Slate:

[S]o strong is the moral stature of the Rev. Dr Martin Luther King Jr. and the civil rights movement that even the white right prefers to pretend to emulate it. (This smarmy tactic long predates Glenn Beck, by the way: I remember Ralph Reed trying it when he ran the Christian Coalition more than 10 years ago and announced that he wanted to remodel the organization along the lines of the Southern Christian Leadership Conference.) Thus, it is really quite rare to hear slurs against President Barack Obama that are based purely on the color of his skin. Even Beck himself has tried to back away from the smears of that kind that he has spread in the past. But it is increasingly common to hear allegations that Obama is either foreign-born or a Muslim.

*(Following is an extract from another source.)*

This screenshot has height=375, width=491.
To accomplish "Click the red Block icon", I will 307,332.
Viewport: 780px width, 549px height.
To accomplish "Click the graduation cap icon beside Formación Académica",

And these insinuations are perfectly emblematic of the two main fears of the old majority: that it will be submerged by an influx from beyond the borders and that it will be challenged in its traditional ways and faiths by an alien and largely Third World religion.
What I love most? The expression: "the old majority." That's what they are, that's what America is dealing with, and they are the reason why all of my pre-Obama predictions about the future of GOP need little to no adjustment. Posted on Oct 15, 2008:
The real rupture in American politics is in the area of the Republican party. The exact location of this break is between its working-class base and the top layer of its professional/business elites. The break is not an isolated event but a part of the larger transformation of American politics—its current Europeanization. Obama’s rise to power is also a consequence of this process. The result of Obama’s presidency will be an increase of the government’s role in the management of civil society; as for the break in the GOP, the result will be an American political system that has three parts: the Dems, the Republicans, and the far right. Or put another way: Obama, McCain, and Palin.